(Provided data begins)
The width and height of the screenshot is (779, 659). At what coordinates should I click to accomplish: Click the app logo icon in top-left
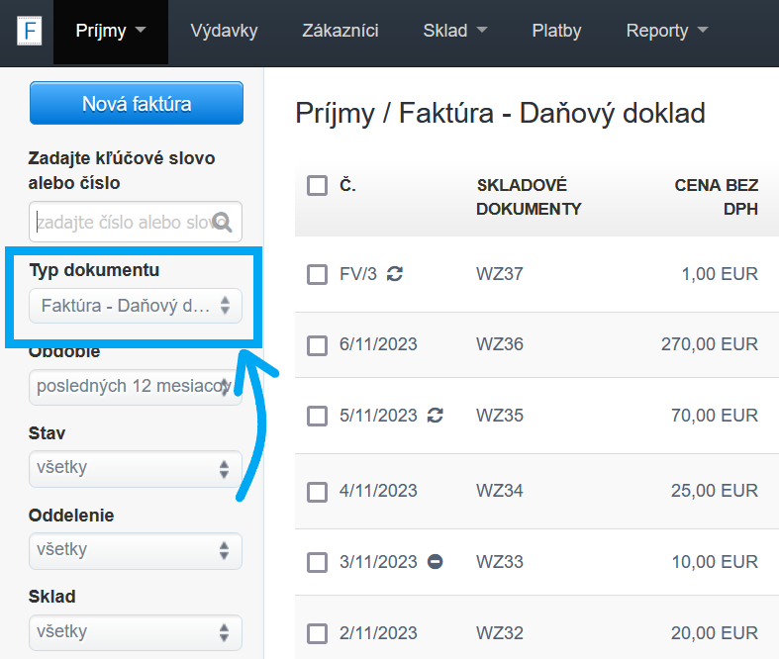tap(29, 31)
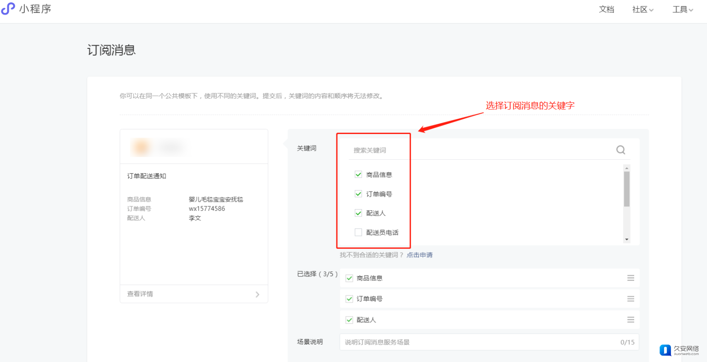The width and height of the screenshot is (707, 362).
Task: Click the keyword search magnifier icon
Action: 620,150
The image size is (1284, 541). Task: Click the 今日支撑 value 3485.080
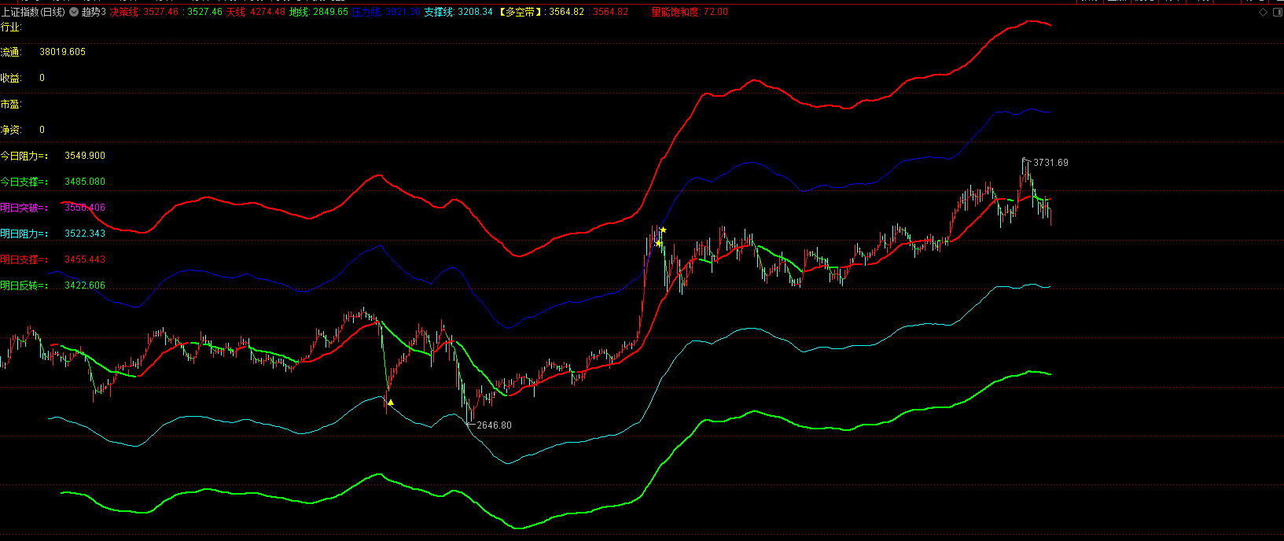[x=85, y=182]
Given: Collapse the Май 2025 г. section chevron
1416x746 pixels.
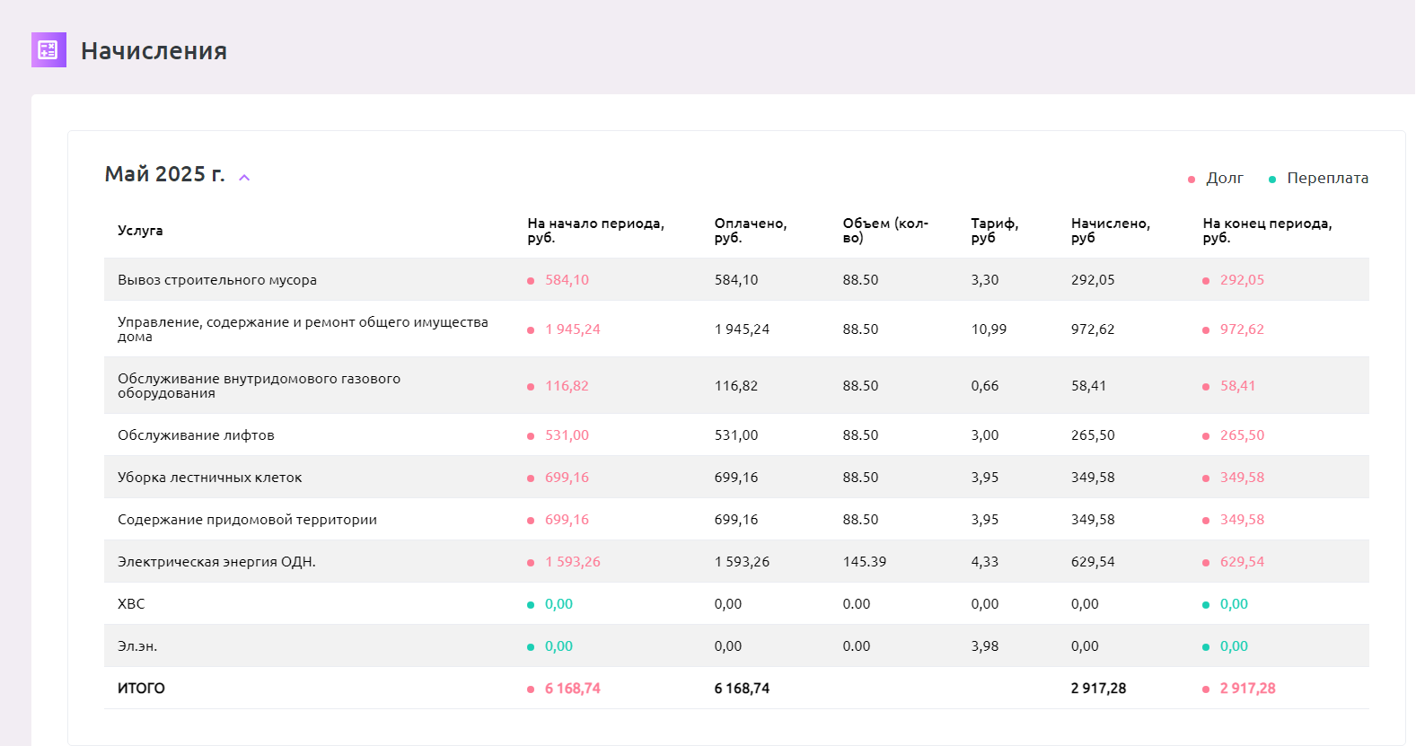Looking at the screenshot, I should pyautogui.click(x=244, y=178).
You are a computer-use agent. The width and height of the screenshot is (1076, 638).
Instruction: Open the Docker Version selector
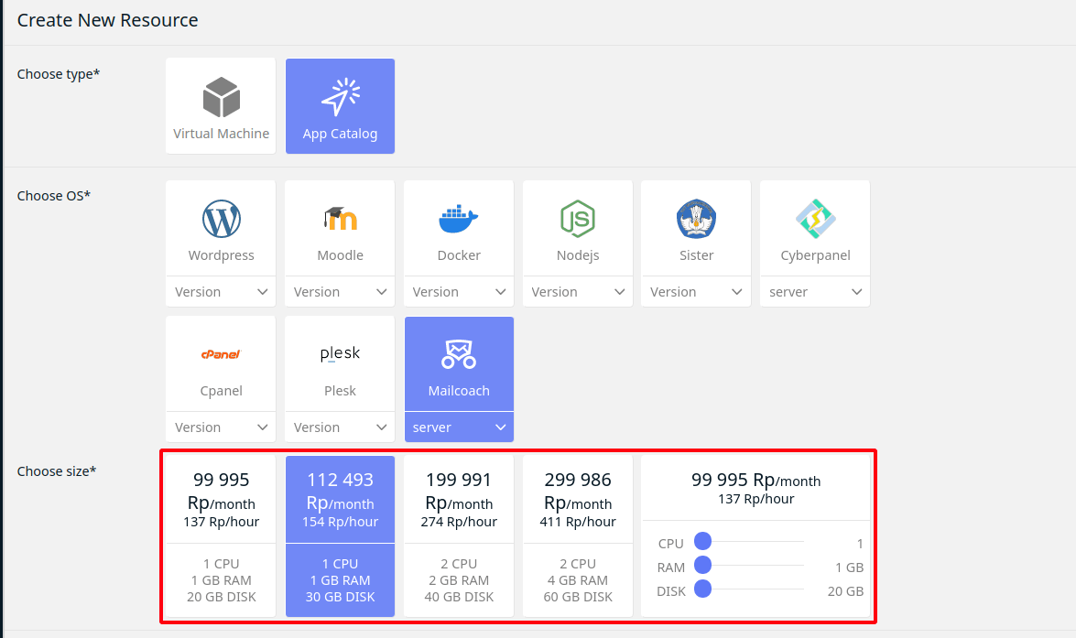458,291
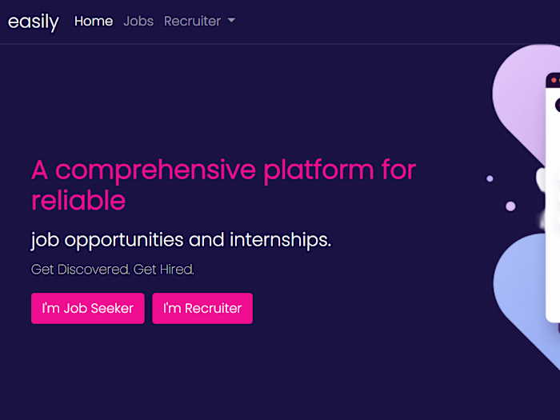Click the dark circle inside the white window
560x420 pixels.
pos(557,105)
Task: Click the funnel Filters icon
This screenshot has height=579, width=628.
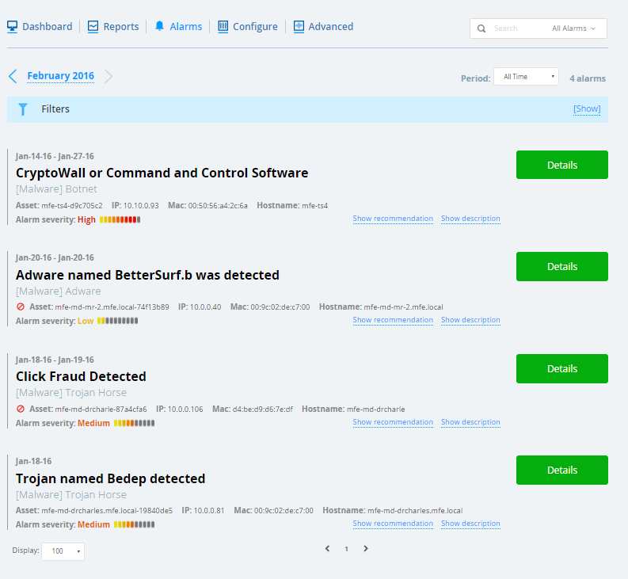Action: pos(23,109)
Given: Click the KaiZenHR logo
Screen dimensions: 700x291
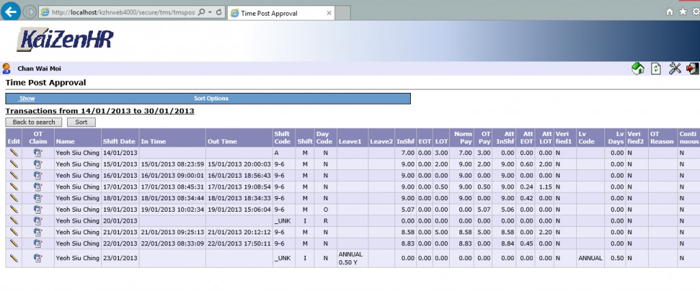Looking at the screenshot, I should [x=66, y=40].
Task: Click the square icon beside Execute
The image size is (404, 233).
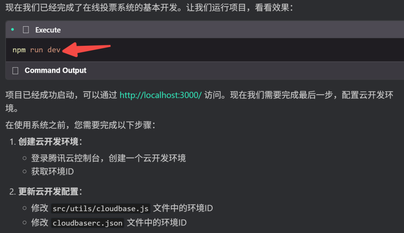Action: click(x=26, y=30)
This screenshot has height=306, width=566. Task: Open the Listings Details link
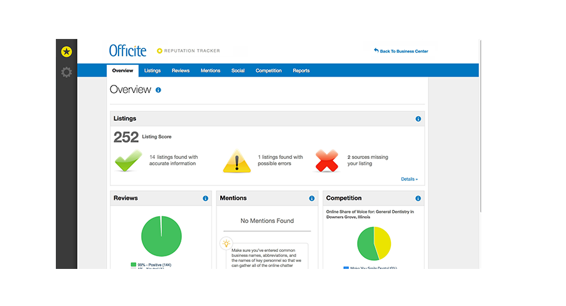tap(409, 179)
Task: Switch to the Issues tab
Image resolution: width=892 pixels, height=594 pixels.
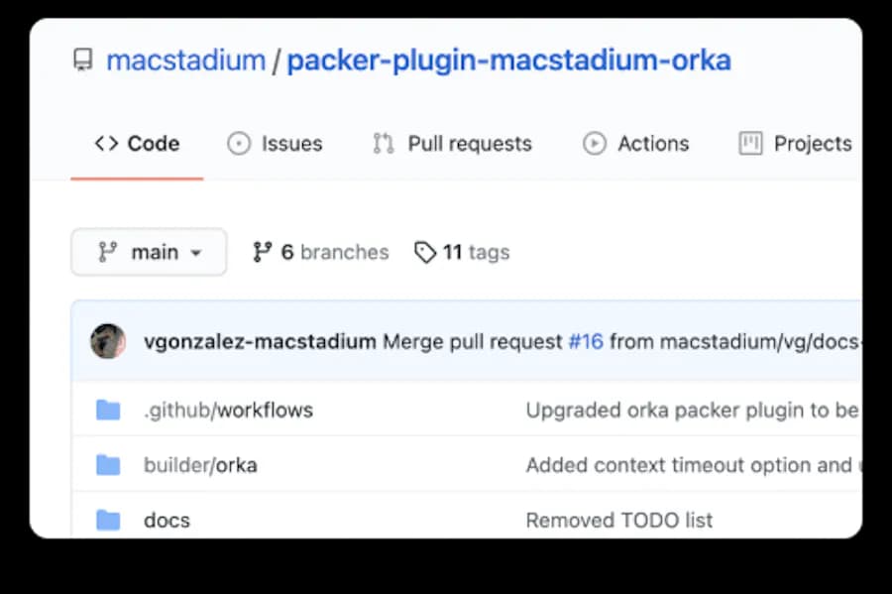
(Provided data ends)
Retype the lines starting with the one that holds "Task: Click the funnel Filters icon" and ending with the last line of the data above, both included; skip the pictures.

Task: Click the funnel Filters icon
This screenshot has height=579, width=628.
Action: pos(23,109)
Given: Click the KaiZenHR logo
Screen dimensions: 700x291
Looking at the screenshot, I should [x=66, y=40].
Task: Click the square icon beside Execute
The image size is (404, 233).
Action: click(x=26, y=30)
This screenshot has height=306, width=566. Task: Open the Listings Details link
tap(409, 179)
Task: Switch to the Issues tab
Image resolution: width=892 pixels, height=594 pixels.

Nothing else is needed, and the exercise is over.